A Connecticut Yankee In King Arthur's Court

Chapter XX


THE OGRE'S CASTLE

Between six and nine we made ten miles, which was plenty for a
horse carrying triple--man, woman, and armor; then we stopped
for a long nooning under some trees by a limpid brook.

Right so came by and by a knight riding; and as he drew near he
made dolorous moan, and by the words of it I perceived that he
was cursing and swearing; yet nevertheless was I glad of his
coming, for that I saw he bore a bulletin-board whereon in letters
all of shining gold was writ:

    "USE PETERSON'S PROPHYLACTIC TOOTH-BRUSH--ALL THE GO."

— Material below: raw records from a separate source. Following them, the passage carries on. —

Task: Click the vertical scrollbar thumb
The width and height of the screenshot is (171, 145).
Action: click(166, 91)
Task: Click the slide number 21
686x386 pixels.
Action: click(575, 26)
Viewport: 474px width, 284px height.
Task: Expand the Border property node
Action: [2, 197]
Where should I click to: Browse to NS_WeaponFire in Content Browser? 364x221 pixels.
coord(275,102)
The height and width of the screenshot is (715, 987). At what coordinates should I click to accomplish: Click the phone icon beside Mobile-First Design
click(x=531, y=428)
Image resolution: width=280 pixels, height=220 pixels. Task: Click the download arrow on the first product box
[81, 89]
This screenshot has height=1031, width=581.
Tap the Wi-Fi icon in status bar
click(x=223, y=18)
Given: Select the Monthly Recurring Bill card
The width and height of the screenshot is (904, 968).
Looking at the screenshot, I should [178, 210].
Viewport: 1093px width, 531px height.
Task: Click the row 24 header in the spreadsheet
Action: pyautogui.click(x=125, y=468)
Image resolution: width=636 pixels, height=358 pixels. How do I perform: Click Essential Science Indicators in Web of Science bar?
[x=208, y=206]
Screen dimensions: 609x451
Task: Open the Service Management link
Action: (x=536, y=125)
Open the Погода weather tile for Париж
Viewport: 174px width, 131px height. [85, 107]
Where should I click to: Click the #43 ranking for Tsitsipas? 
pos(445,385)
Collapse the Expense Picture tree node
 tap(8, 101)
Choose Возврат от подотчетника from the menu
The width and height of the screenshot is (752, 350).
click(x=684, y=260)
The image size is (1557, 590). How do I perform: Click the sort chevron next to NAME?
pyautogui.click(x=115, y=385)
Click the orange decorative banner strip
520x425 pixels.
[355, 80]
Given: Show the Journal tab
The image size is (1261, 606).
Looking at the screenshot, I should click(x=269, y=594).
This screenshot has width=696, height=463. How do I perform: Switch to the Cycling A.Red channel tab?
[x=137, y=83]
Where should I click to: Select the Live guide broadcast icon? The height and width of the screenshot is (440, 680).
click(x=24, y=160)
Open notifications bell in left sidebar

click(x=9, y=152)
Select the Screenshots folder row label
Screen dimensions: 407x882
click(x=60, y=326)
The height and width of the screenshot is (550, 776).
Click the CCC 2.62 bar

I was glad of his coming, for even by this token I knew him for
knight of mine. It was Sir Madok de la Montaine, a burly great
fellow whose chief distinction was that he had come within an ace
of sending Sir Launcelot down over his horse-tail once. He was
never long in a stranger's presence without finding some pretext
or other to let out that great fact. But there was another fact
of nearly the same size, which he never pushed upon anybody unasked,
and yet never withheld when asked: that was, that the reason he
didn't quite succeed was, that he was interrupted and sent down
over horse-tail himself. This innocent vast lubber did not see
any particular difference between the two facts. I liked him,
for he was earnest in his work, and very valuable. And he was so
fine to look at, with his broad mailed shoulders, and the grand
leonine set of his plumed head, and his big shield with its quaint
device of a gauntleted hand clutching a prophylactic tooth-brush,
with motto: "Try Noyoudont." This was a tooth-wash that I was
introducing.

He was aweary, he said, and indeed he looked it; but he would not
alight. He said he was after the stove-polish man; and with this
he broke out cursing and swearing anew. The bulletin-boarder
referred to was Sir Ossaise of Surluse, a brave knight, and of
considerable celebrity on account of his having tried conclusions
in a tournament once, with no less a Mogul than Sir Gaheris
himself--although not successfully. He was of a light and laughing
disposition, and to him nothing in this world was serious. It was
for this reason that I had chosen him to work up a stove-polish
sentiment. There were no stoves yet, and so there could be nothing
serious about stove-polish. All that the agent needed to do was
to deftly and by degrees prepare the public for the great change,
and have them established in predilections toward neatness against
the time when the stove should appear upon the stage.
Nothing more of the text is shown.